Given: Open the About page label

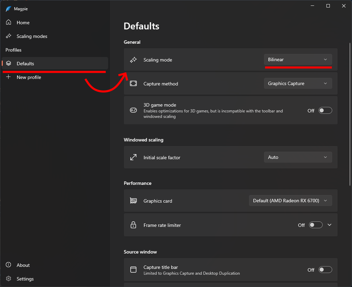Looking at the screenshot, I should [x=23, y=265].
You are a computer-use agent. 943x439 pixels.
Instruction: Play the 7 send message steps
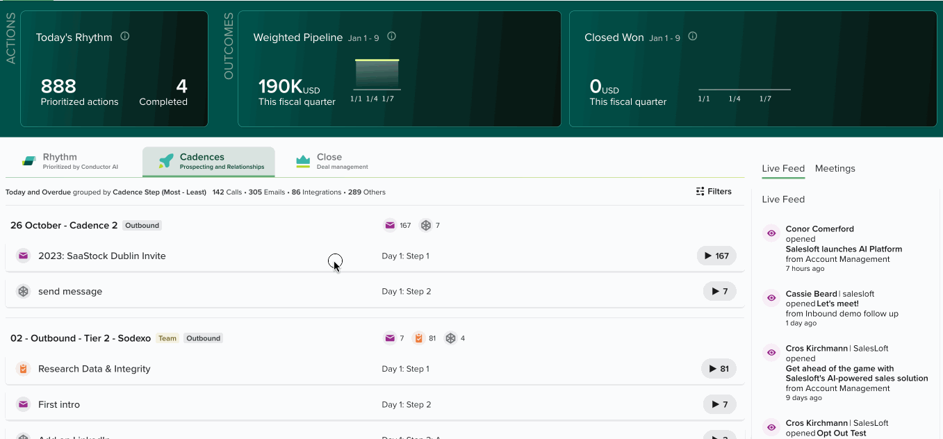click(719, 292)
========================================================================
Task
Every entry should be returned exactly as written, minus the pictures.

Output for this task
Given: Open the About page label

Looking at the screenshot, I should [x=23, y=265].
You are a computer-use agent. 943x439 pixels.
Instruction: Play the 7 send message steps
click(719, 292)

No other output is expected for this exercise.